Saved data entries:
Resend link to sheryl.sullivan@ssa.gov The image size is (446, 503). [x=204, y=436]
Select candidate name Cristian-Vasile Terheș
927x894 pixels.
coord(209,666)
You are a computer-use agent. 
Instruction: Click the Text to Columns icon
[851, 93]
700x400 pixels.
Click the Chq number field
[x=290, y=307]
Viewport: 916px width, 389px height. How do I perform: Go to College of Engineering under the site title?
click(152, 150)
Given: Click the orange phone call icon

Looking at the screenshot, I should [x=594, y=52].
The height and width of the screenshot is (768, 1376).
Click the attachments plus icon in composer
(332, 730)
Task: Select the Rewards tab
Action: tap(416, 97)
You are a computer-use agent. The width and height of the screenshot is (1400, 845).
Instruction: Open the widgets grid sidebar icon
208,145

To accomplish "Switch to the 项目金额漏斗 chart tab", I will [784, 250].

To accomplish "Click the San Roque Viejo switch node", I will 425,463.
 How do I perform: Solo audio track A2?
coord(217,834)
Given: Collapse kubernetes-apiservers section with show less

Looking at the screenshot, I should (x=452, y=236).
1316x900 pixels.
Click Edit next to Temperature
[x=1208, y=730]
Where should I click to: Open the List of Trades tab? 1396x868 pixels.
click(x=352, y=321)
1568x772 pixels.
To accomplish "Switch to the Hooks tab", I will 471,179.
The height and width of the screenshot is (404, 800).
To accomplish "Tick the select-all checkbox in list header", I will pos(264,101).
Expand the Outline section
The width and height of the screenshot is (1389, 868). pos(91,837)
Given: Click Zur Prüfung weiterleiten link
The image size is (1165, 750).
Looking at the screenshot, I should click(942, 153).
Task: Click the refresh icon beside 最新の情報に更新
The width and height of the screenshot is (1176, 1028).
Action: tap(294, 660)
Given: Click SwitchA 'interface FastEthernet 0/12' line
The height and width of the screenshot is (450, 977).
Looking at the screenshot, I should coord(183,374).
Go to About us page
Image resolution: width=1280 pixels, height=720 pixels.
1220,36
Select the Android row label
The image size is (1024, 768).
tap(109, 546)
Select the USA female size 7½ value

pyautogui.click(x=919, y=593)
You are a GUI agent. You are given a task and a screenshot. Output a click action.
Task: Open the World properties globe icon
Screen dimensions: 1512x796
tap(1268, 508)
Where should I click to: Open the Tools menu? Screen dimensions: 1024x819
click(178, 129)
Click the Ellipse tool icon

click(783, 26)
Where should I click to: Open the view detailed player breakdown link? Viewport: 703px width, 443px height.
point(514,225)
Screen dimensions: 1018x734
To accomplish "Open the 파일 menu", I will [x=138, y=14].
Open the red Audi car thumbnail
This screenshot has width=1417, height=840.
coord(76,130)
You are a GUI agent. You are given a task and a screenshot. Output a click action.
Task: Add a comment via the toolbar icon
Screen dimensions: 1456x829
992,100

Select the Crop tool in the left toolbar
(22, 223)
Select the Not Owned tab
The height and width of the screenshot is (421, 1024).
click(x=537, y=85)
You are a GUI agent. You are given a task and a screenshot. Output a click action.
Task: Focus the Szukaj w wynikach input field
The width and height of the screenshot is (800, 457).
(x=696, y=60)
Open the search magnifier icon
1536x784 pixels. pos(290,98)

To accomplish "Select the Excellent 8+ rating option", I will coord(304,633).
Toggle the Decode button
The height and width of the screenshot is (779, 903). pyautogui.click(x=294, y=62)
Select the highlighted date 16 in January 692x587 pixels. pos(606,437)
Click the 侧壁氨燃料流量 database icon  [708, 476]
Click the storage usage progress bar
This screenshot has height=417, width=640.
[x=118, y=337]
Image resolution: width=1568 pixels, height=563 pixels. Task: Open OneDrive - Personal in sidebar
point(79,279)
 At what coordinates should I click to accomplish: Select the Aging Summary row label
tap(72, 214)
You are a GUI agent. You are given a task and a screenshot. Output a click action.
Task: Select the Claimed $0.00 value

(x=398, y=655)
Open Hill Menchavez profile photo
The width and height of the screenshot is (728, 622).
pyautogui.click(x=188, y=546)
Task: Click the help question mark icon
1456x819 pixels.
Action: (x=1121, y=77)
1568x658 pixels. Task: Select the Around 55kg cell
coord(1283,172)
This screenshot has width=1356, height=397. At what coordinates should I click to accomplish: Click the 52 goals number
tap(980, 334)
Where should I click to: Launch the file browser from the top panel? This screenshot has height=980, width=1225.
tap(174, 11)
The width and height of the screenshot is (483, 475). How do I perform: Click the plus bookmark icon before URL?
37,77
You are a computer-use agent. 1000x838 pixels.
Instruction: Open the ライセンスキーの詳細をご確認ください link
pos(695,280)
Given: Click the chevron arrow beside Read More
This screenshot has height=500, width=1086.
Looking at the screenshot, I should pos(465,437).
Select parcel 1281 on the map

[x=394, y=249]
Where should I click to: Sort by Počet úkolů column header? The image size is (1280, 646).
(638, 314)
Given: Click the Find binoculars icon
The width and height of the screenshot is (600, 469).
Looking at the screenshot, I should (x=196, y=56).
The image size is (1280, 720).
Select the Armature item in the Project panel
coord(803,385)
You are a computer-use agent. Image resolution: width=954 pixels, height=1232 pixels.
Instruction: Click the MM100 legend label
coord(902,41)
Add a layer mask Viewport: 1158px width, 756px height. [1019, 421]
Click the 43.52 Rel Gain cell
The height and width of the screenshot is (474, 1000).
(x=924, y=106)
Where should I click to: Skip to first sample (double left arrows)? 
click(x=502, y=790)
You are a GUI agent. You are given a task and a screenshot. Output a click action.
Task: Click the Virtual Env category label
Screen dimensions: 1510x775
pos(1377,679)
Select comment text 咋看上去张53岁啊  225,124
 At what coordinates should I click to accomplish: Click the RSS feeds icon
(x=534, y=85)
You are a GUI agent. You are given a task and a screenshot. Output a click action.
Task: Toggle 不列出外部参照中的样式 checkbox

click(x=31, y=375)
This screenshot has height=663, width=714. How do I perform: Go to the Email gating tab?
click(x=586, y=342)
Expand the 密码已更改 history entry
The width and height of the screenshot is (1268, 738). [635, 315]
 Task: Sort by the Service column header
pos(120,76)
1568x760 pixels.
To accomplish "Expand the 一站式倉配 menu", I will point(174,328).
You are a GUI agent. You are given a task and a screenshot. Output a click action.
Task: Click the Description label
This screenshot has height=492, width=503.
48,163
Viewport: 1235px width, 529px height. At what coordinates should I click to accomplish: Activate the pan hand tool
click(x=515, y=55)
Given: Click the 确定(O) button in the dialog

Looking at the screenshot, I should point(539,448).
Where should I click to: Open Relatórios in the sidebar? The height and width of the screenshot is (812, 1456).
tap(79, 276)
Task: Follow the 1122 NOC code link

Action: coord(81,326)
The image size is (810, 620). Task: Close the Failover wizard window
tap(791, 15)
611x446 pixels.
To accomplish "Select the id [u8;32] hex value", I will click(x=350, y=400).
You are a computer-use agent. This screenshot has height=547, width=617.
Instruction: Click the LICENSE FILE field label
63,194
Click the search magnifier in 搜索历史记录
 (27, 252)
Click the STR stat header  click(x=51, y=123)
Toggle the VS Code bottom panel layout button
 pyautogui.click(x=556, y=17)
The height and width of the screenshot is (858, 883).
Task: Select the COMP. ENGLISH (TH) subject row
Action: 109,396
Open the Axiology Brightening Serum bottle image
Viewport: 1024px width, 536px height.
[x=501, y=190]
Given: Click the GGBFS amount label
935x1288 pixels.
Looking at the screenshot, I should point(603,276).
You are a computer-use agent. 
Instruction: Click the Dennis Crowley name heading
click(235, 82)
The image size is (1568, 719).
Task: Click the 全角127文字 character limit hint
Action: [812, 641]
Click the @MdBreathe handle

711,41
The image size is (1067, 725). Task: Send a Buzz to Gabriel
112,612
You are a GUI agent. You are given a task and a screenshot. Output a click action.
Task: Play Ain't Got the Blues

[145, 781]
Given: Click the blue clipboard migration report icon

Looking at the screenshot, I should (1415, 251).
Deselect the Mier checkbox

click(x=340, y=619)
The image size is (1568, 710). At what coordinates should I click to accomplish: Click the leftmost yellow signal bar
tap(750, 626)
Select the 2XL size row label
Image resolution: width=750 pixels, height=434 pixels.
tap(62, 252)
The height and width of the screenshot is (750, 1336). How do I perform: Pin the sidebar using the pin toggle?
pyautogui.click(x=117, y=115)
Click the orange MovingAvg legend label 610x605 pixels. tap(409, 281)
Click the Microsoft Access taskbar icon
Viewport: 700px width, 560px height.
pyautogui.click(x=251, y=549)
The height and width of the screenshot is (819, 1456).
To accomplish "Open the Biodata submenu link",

■ Exercise description
Can you edit the stretch from the start of the entries through the line containing "[x=290, y=307]", replacing "Chq number field" with "Amount field" and leaving everything else unchanged?

■ Exercise response
Resend link to sheryl.sullivan@ssa.gov The image size is (446, 503). [x=204, y=436]
Select candidate name Cristian-Vasile Terheș
927x894 pixels.
coord(209,666)
You are a computer-use agent. 
Instruction: Click the Text to Columns icon
[851, 93]
700x400 pixels.
Click the Amount field
[x=290, y=307]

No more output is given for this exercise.